#### PROVIDED DATA
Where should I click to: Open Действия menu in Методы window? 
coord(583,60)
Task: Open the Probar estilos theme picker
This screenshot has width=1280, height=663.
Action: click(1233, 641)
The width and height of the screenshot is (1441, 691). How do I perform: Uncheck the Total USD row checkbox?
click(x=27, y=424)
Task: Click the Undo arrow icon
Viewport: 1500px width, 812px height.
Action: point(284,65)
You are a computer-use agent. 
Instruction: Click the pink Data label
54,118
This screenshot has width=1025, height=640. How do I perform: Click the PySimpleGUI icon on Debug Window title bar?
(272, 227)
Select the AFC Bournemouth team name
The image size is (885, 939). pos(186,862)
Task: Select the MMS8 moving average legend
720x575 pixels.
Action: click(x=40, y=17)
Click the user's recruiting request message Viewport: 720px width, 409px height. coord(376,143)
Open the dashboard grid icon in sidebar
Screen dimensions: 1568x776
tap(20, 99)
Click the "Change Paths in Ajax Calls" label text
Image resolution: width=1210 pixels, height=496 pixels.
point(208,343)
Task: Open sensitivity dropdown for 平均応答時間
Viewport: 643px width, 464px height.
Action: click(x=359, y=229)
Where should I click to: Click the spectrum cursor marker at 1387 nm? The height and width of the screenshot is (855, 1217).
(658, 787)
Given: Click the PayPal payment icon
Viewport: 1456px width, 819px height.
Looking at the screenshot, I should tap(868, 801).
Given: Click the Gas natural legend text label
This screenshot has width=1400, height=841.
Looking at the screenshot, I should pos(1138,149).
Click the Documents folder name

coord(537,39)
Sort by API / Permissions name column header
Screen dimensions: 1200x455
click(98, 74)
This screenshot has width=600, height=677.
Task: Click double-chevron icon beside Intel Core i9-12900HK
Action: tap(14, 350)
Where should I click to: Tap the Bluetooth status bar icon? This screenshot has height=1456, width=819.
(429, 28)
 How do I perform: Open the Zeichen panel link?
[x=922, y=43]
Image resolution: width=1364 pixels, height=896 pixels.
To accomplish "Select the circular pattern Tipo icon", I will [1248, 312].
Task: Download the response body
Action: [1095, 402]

#### YOUR ASSIGNMENT
Please copy the lines in the records above between the one holding "Select the AFC Bournemouth team name" and the one holding "Sort by API / Permissions name column header", inclusive, exactly and with no other line.

#### YOUR SOLUTION
Select the AFC Bournemouth team name
The image size is (885, 939). pos(186,862)
Task: Select the MMS8 moving average legend
720x575 pixels.
Action: click(x=40, y=17)
Click the user's recruiting request message Viewport: 720px width, 409px height. coord(376,143)
Open the dashboard grid icon in sidebar
Screen dimensions: 1568x776
tap(20, 99)
Click the "Change Paths in Ajax Calls" label text
Image resolution: width=1210 pixels, height=496 pixels.
point(208,343)
Task: Open sensitivity dropdown for 平均応答時間
Viewport: 643px width, 464px height.
Action: click(x=359, y=229)
Where should I click to: Click the spectrum cursor marker at 1387 nm? The height and width of the screenshot is (855, 1217).
(658, 787)
Given: Click the PayPal payment icon
Viewport: 1456px width, 819px height.
Looking at the screenshot, I should tap(868, 801).
Given: Click the Gas natural legend text label
This screenshot has width=1400, height=841.
Looking at the screenshot, I should pos(1138,149).
Click the Documents folder name

coord(537,39)
Sort by API / Permissions name column header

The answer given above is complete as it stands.